To help students in finding and securing appropriate funding we have created a funding finder where you can search for suitable sources of funding by filtering the results to suit your needs. Scholarships and bursaries are available to contribute towards fees, and/or living costs for graduates applying for full-time Masters courses in the themes of Agrifood, Energy and Environmental Technology. Please see below for the specific funding that is available and the eligibility criteria.

Visit the funding finder.

Please contact the Enquiries Office for further details.

Prestige Scholarship

The Prestige Scholarship provides funding of up to £11,000 to cover up to £9k fees and a potential contribution to living expenses. This scholarship has been designed to attract exceptional candidates to Cranfield University so we welcome applications from UK or EU graduates with a first-class honours undergraduate degree. Prestige Scholarships are available for all MSc courses in the Energy, Environment and Agrifood themes.

Merit MSc Bursary

The Merit MSc Bursary provides funding of up to £5,000 towards tuition fees. Applicants should be UK or EU graduates with a first class honours, 2:1 honours or in exceptional circumstances 2:2 honours undergraduate degree in a relevant subject. Merit MSc Bursaries are available for all MSc courses in the Energy, Environment and Agrifood themes.

International MSc Bursary

The International MSc Bursary provides funding of up to £5,000 towards tuition fees. Applicants should be from outside the EU with a first class honours or upper second class honours undergraduate degree or equivalent in a relevant subject. International MSc Bursaries are available for all MSc courses in the Energy, Environment and Agrifood themes.

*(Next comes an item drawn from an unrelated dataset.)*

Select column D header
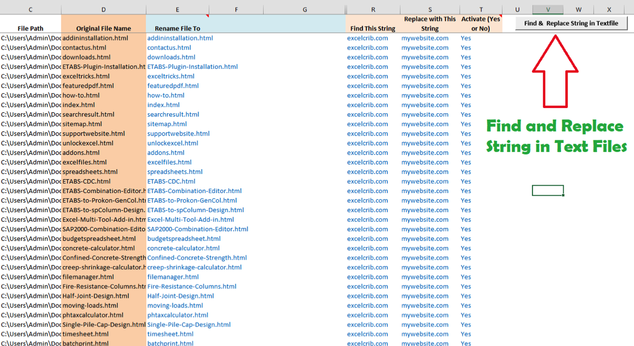634x346 pixels. (103, 10)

Cranfield Postgraduate Loan Scheme (CPLS)

The Cranfield Postgraduate Loan Scheme (CPLS) is a funding programme providing affordable tuition fee and maintenance loans for full-time UK/EU students studying technology-based MSc courses.

Conacyt (Consejo Nacional de Ciencia y Tecnologia)

Cranfield offers competitive scholarships for Mexican students in conjunction with Conacyt (Consejo Nacional de Ciencia y Tecnologia) in science, technology and engineering.

Application Process

Online application form. Applicants may be invited to attend for interview. Applicants based outside of the UK may be interviewed either by telephone or video conference.

Career opportunities

The industry led education makes our graduates some of the most desirable in the world for recruitment by companies competing in the Energy sector. Graduates from this course will be equipped with the advanced interdisciplinary skills required to design, optimise and evaluate the technical and economic viability of renewable energy schemes. Indeed, these interdisciplinary skills are also necessary for graduates wishing to take a management career route in the renewable energy industry. 

Our graduates have been successful in securing employment in renewable energy consultancies and leading energy and petrochemical companies. Recent graduates are currently working at Shell, DNV, RES, and Mott MacDonald.